Task material -
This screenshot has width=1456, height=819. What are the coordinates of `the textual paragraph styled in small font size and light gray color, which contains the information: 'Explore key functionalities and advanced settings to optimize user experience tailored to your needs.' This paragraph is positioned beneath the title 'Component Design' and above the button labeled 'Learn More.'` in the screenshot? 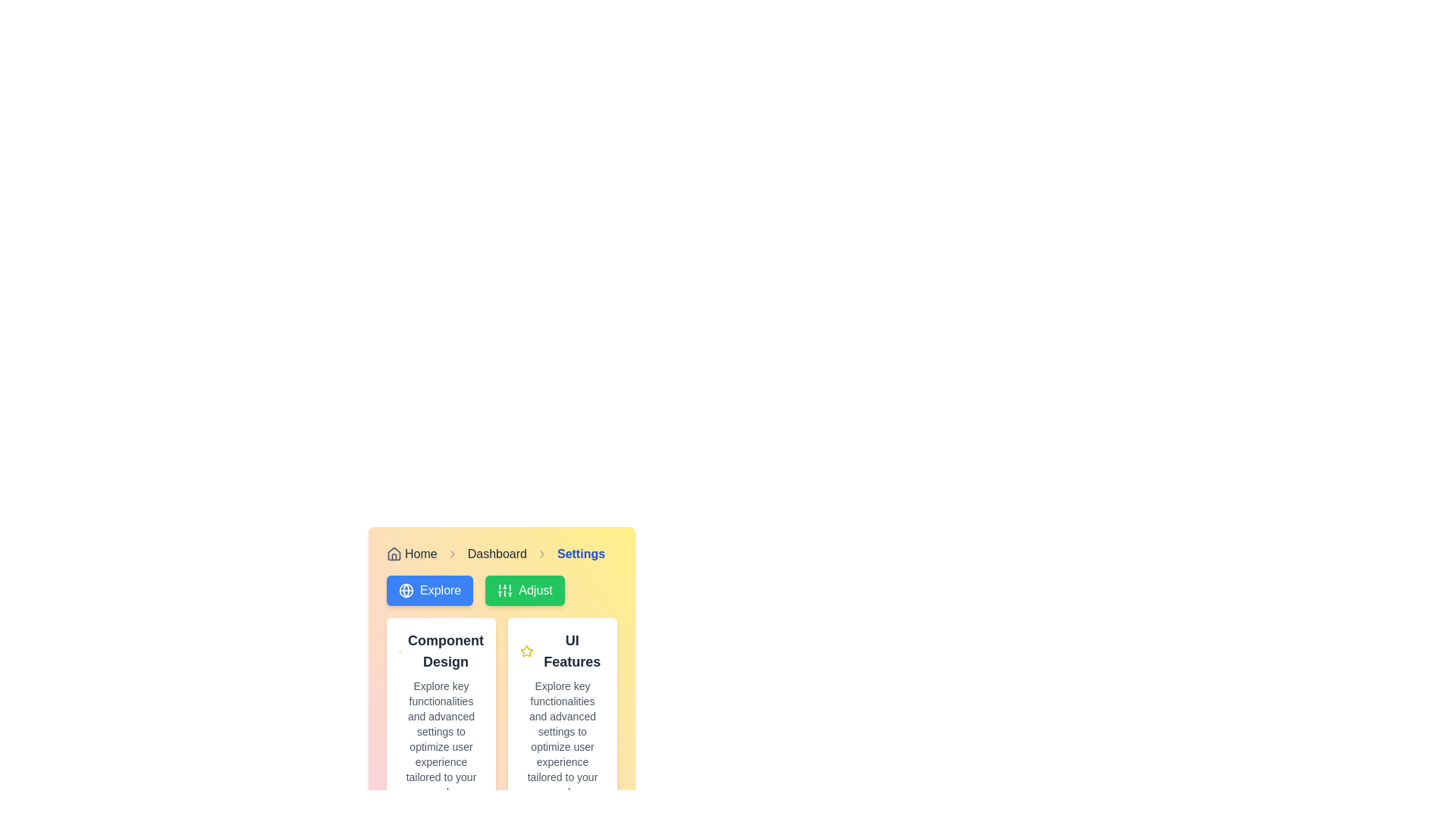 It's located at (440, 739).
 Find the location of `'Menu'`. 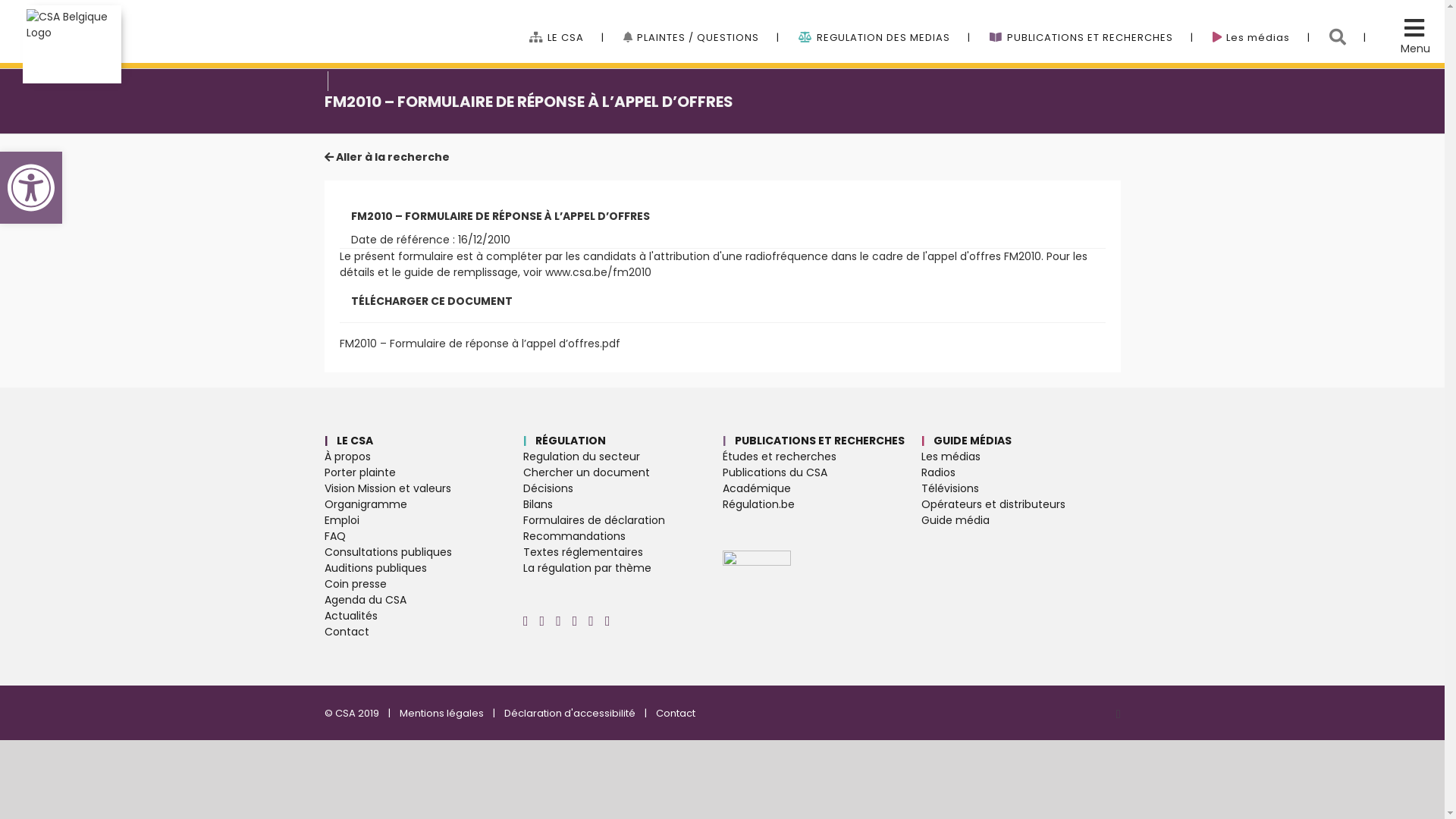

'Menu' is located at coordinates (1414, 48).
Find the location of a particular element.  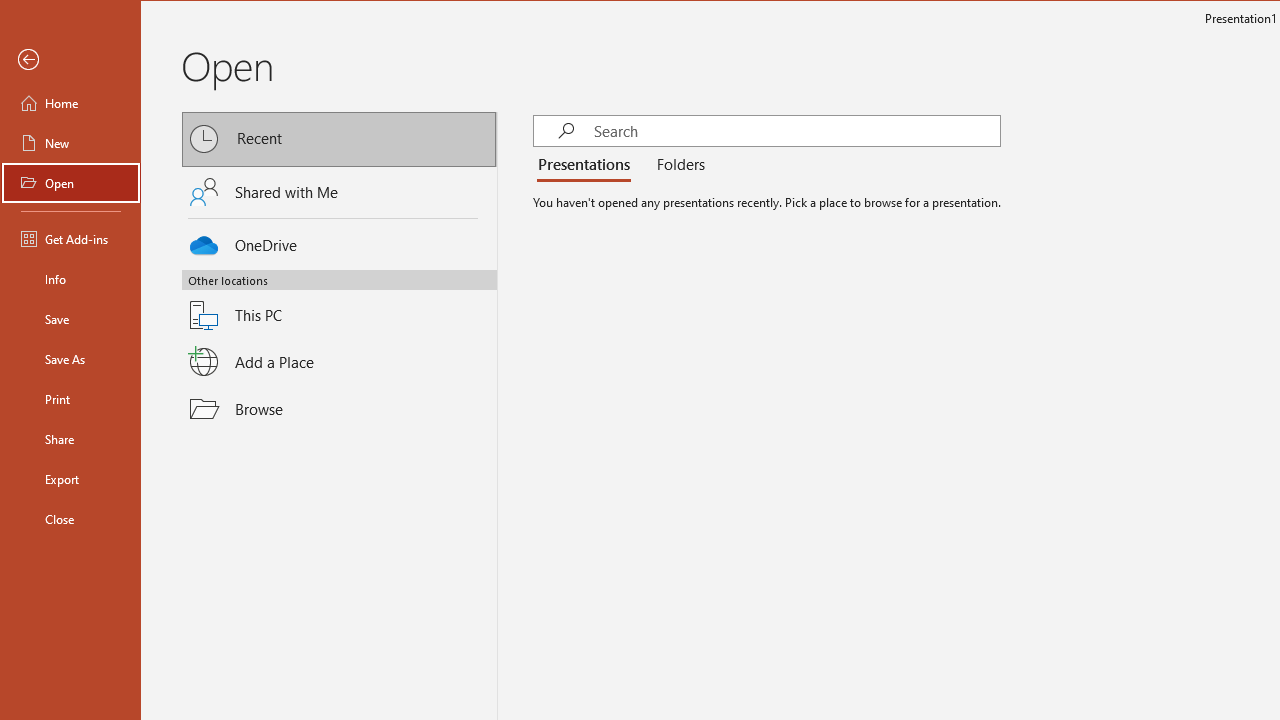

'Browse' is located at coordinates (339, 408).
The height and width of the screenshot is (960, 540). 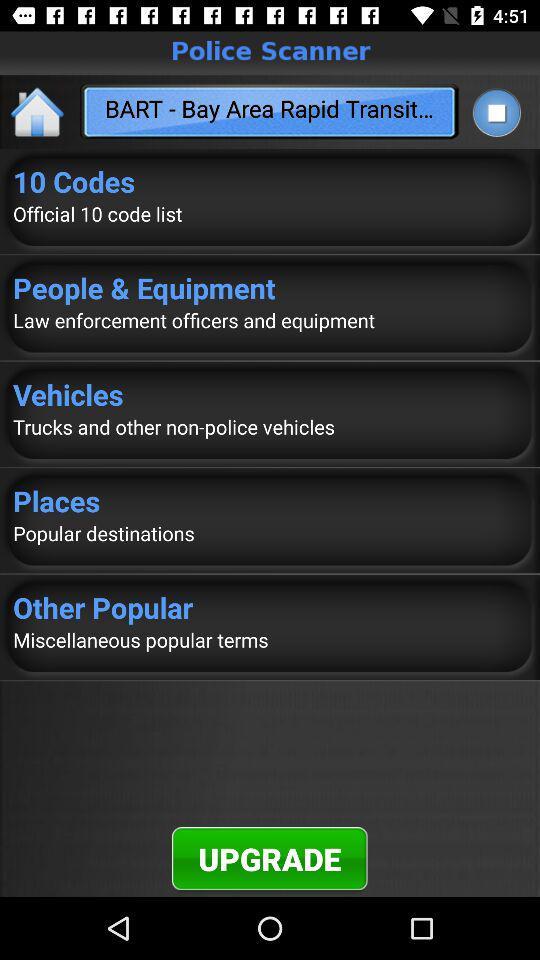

Directions for this task - Rewrite the part of the listing that opens with the line containing "Find the location of a particular element." and closes at the end of the listing, replacing "particular" with "specific" and changing nothing else. Leave the pictures out of your answer.

Written answer -
Find the location of a specific element.  

'Browse' is located at coordinates (339, 408).
The height and width of the screenshot is (960, 540). 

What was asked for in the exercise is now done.